* **Texto fornecido**:
____
Howard Hawks transpirava charme. Ou seja, nunca precisou de transpirar. Nessa noite passeava-se pelo Clover Club e olhava para a pista de dança. Foi então que a viu.

 

Hawks era casado com a irmã da actriz Norma Shearer, o que fazia dele cunhado de Irving Thalberg, braço-direito de Louis B. Mayer o dono da MGM. Thalberg mandava em tudo. Mão de ferro para todos, uma luva para Hawks que acabara de filmar “Bringing up Baby”, comédia com um tigre verdadeiro, a leoa que era Katharine Hepburn e a cómica mansidão de Cary Grant. Um sucesso.

 

A Hawks, ninguém chamaria manso. Os engates dele davam para atapetar o chão do Clover Club, pista de dança e reservados. Numa agenda escarlate guardava nomes loiros e curvilíneos com números de telefone à frente. Hawks era a chave dourada para se entrar nos filmes, essa caverna secreta, aveludada, que a todas atraía.

 

Hawks olhou para a tão jovem mulher e pensou: “Hmm, que bela fechadura.” Quando a orquestra atacou a música seguinte, já Hawks dançava com ela. Caprichou na valsa, disse duas frases elegantes, fê-la rir – e se ela tinha um riso fácil, desprendido! Hawks meteu a chave: “Não quer entrar nos filmes, fazer um filme comigo?” Um sorriso na boca dela, prometedor, feliz e, logo a seguir, a resposta que atirou Hawks ao chão: “Não, que horror. Não me interessa nada.”

 

Seguiram-se três anos de muita cama, casamento depois. Ela, e era dele que falava, confessaria com candura: “Não era só bonito, encantador e cheio de sucesso, ele era o pacote inteiro que eu queria: a carreira, a casa, os quatro carros e o iate.”
____
* **Linhas extraídas**:
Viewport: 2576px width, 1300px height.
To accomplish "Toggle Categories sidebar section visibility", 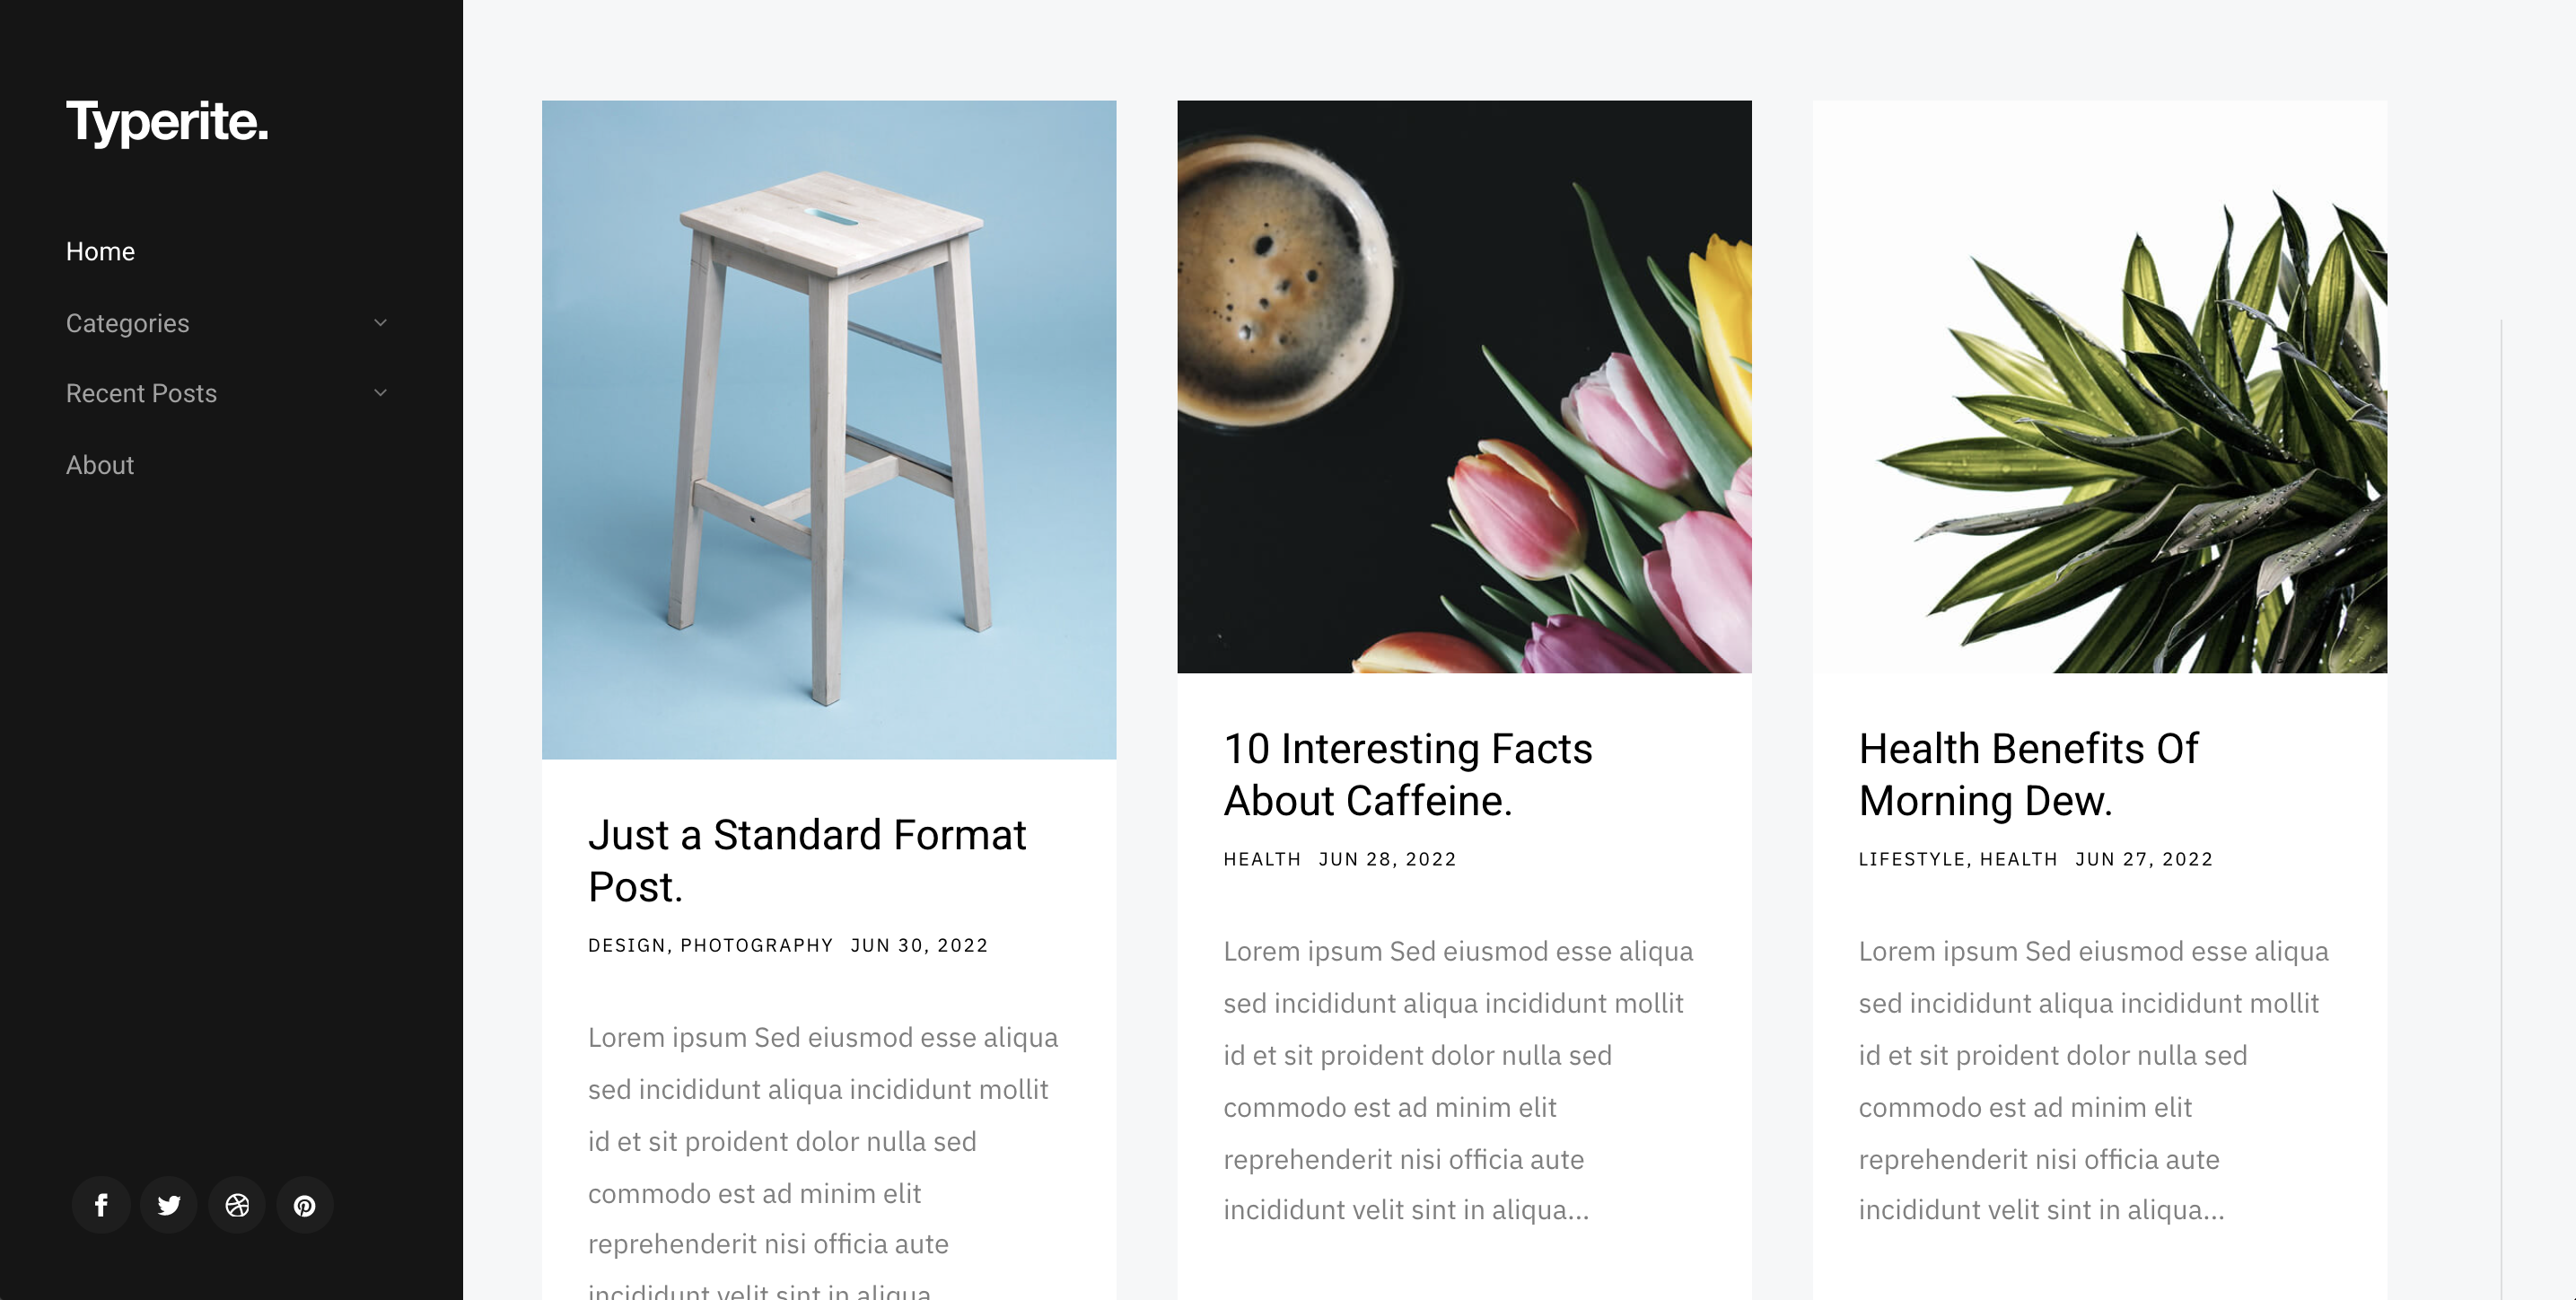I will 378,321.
____
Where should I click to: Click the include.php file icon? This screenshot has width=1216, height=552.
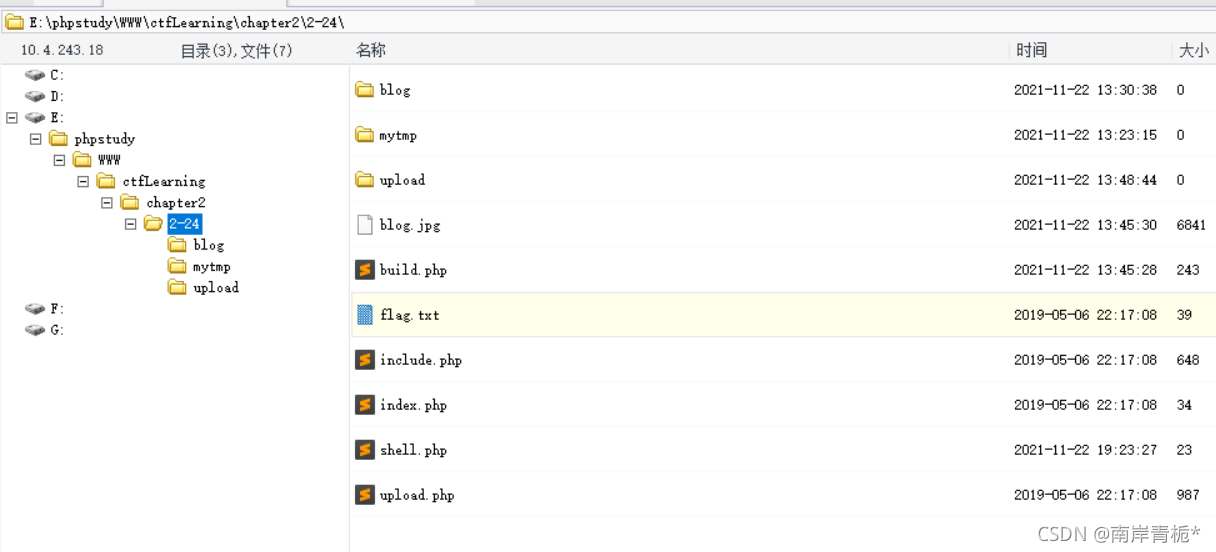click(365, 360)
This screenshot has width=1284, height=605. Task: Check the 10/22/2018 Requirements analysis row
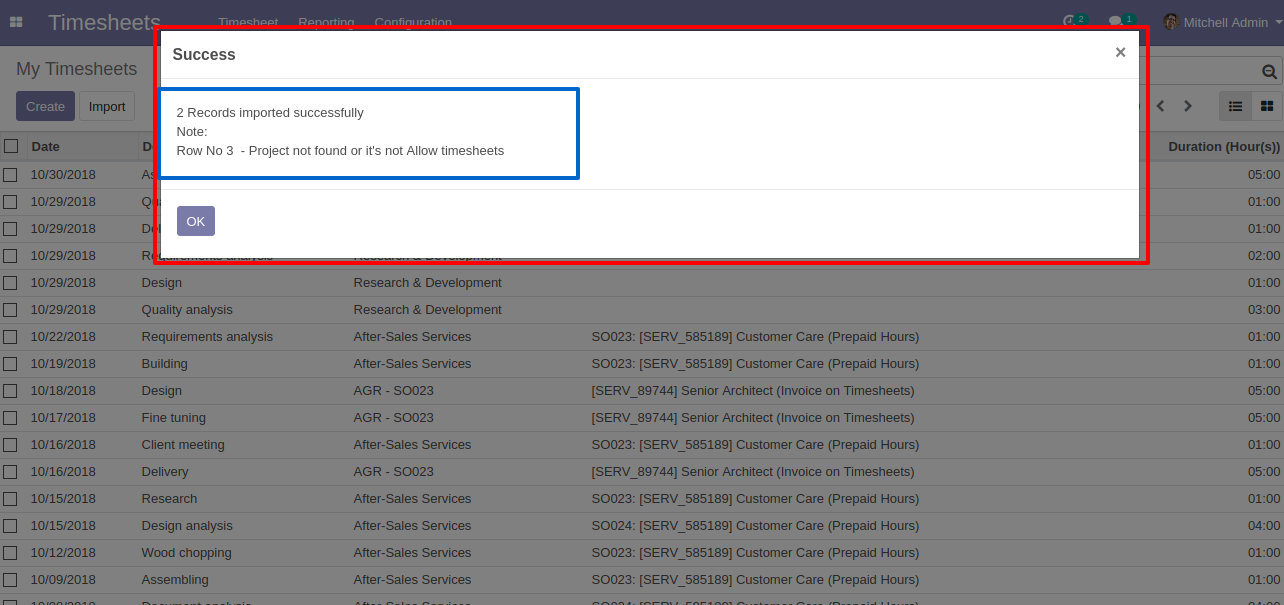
____
* **Tarefa**:
Dê seguimento ao texto sobre Howard Hawks a partir do ponto em que termina. As linhas não têm qualquer relação com o texto.

* **Resposta escrita**:
Na cama ou na sala, Hawks rebaptizou-a. Mary Raye Gross de seu nome, passou por vontade e prazer de Hawks a ser Slim. E não houve, depois, filme dele em que ela não entrasse sem pôr os pés em nenhum. Slim inventou as mulheres de Hawks, a Rosalinda Russell de “His Girl Friday” ou a Barbara Stanwyck de “Ball of Fire”. Foi Slim que inspirou a Hawks as frases velozes e acutilantes, a física disponibilidade para as batalhas conjugais, a descarada autonomia e liberdade das mulheres dos seus filmes.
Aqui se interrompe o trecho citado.